Por isso, a Igreja enferma de carreirismo,

de gente que se veste de servo e deseja ser senhor,

de gente que se consagra pobre, casto e obediente,

mas depois deseja ser rico, dominar e explorar prazer.

 

Senhor, reconheço que queres na Igreja,

que o mistério de Pedro e a intimidade de fé de João

continuem na Igreja até que voltes,

ensina-nos a ser as células vivas que queres que sejamos.

Espírito Santo, dom de fé e de amor,

ajuda-nos a ser fieis nas pequenas coisas da vida,

para que nos tornemos discípulos prediletos de Jesus.

Faz de nós um Pentecostes de carismas na unidade da Igreja.



sexta-feira, maio 22, 2026

 

6ª feira da 7 semana da Páscoa (22 maio)

 




Tu amas-Me? (Cf. Jo 21, 15-19)

 

Deus é amor e o seu projeto é que sejamos amor,

à imagem e semelhança do seu Filho Jesus.

Amar resume e assume toda a lei e os profetas.

Amar a Jesus é a luz que dá sustento à pastoral e à missão,

amando aqueles que evangelizamos,

com a mesma fidelidade e abertura universal,

com que Jesus nos ama e salva.

 

Ser missionário de Jesus não é uma profissão,

mas o modo de ser de cada cristão,

que quer seguir o seu Mestre na arte de amar,

sem medida nem fadiga, com fé e confiança.

Amar os outros não é critica-los,

acusando-os de incapazes de receber a graça de Jesus,

por serem inconstantes, infiéis e fracos.

Se Jesus atuasse assim connosco,

quem poderia salvar-se

ou estar preparado para ser evangelizado?

 

Senhor Jesus, Tu sabes que Te amo como orvalho da manhã

e me custa permanecer em Ti e manter acesso o fogo do amor,

mas eis-me aqui disponível para recomeçar de novo

e aprender contigo o amor incondicional

e a humildade de estar sempre a pedir-Te perdão.

Espírito Santo, dá-nos o dom da fortaleza,

para que cada dia Te demos graças pela tua misericórdia

e da tua confiança em nós, sem o merecermos.

Ensina-nos a amar como Tu nos amas!



quinta-feira, maio 21, 2026

 

5ª feira da 7ª semana da Páscoa (21 maio)

 




Pai santo, peço por aqueles que vão acreditar em 

Mim por meio da sua palavra, para que eles sejam 

todos um. (cf.
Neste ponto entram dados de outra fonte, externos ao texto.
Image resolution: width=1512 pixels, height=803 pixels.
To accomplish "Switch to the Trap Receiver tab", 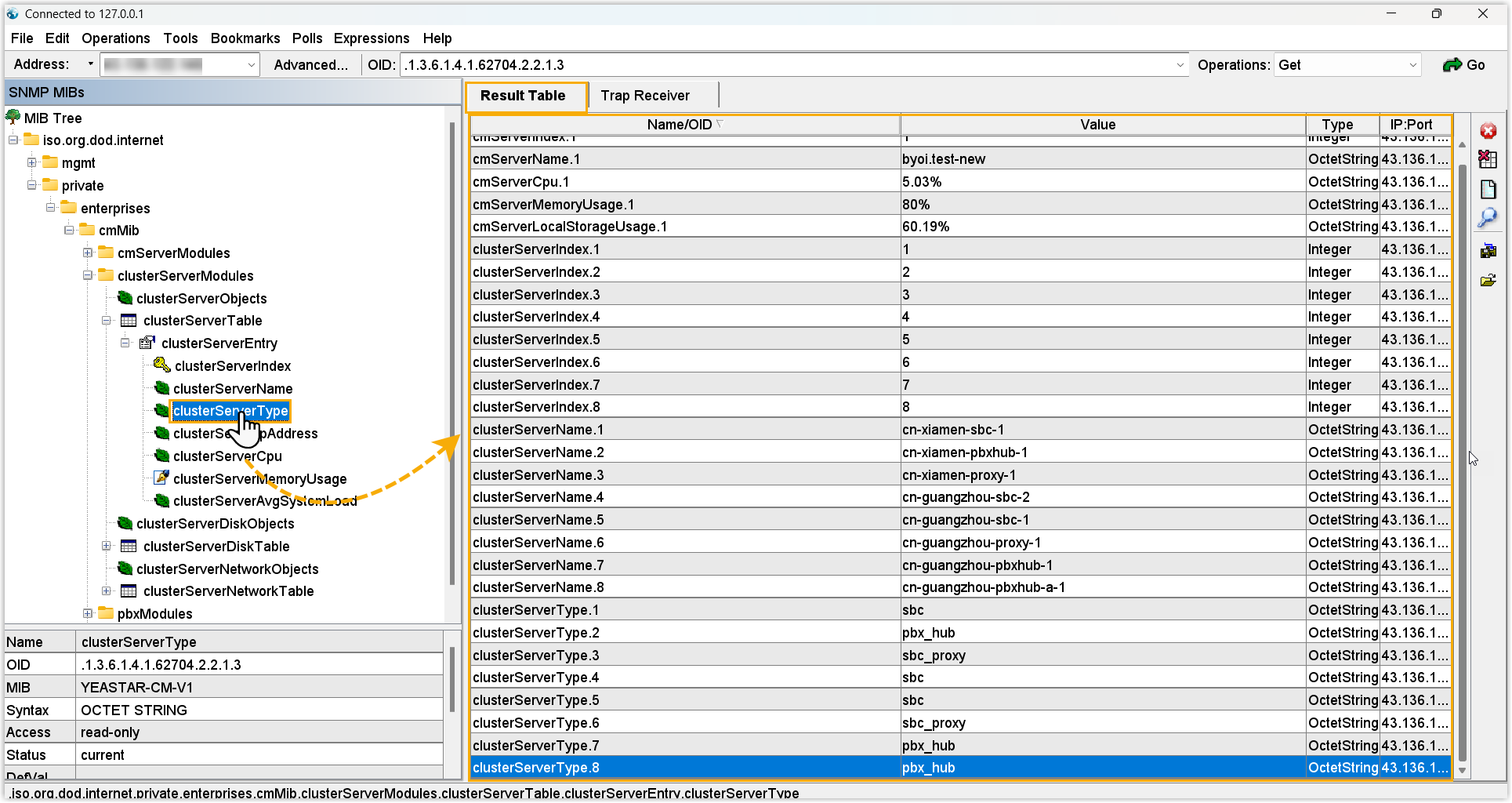I will click(644, 96).
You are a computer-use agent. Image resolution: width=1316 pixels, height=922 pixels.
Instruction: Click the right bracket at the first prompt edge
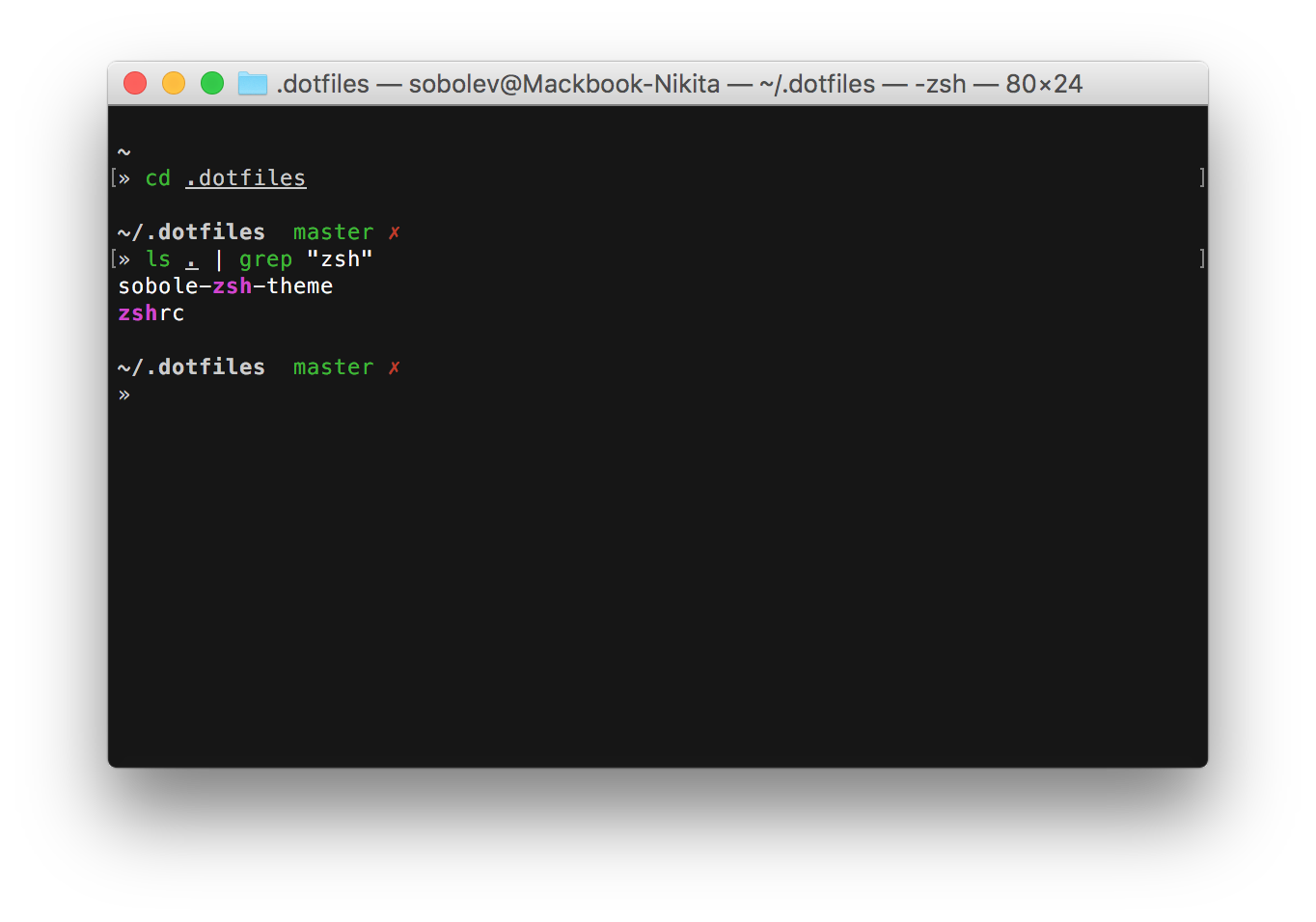coord(1200,177)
Jo 17, 20-26)

 

Jesus pede a unidade dos cristão para todos os tempos.

É a mesma Igreja de apóstolos e de batizados,

ontem e hoje, em Portugal e em qualquer país do mundo.
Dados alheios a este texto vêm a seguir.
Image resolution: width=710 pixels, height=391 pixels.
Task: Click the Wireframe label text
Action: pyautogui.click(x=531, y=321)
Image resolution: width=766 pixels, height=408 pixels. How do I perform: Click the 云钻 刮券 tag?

Jesus quer permanecer no coração de cada um,

para que onde Ele estiver, nós estejamos também.

Ele mora no Céu connosco e mora na terra

no coração de cada um, unido ao Pai no Espírito Santo.

 

Há entre as gerações uma comunhão de fé e de corações.

Somos fruto dos nossos antepassados

e devemos assegurar que os que nos sucedem

permaneçam unidos na fé, esperança e caridade.
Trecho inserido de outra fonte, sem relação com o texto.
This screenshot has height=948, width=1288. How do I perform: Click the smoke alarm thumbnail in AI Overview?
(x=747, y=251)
Ao nível ecológico está-se a colocar em causa o futuro,

pois com a agressão que estamos a fazer à criação,

podemos colocar em causa a viabilidade da vida no futuro.

O espírito agressivo que leva às guerras entre povos,

também podem colocar em causa a paz e a esperança no futuro.

 

Pai santo, peço por esta Igreja,

mas também por aqueles que vão acreditar,

para que vivam como irmãos e continuem a rezar o Pai Nosso,

em espírito e verdade, como Jesus no ensinou.

Espírito Santo, dá-nos o dom da comunhão na diversidade,

para que vivamos a unidade da fé na diversidade de povos e culturas.

Obrigado Jesus, pontífice entre Deus e a humanidade,

que nos levas contigo para Deus e trazes Deus para morar em nós.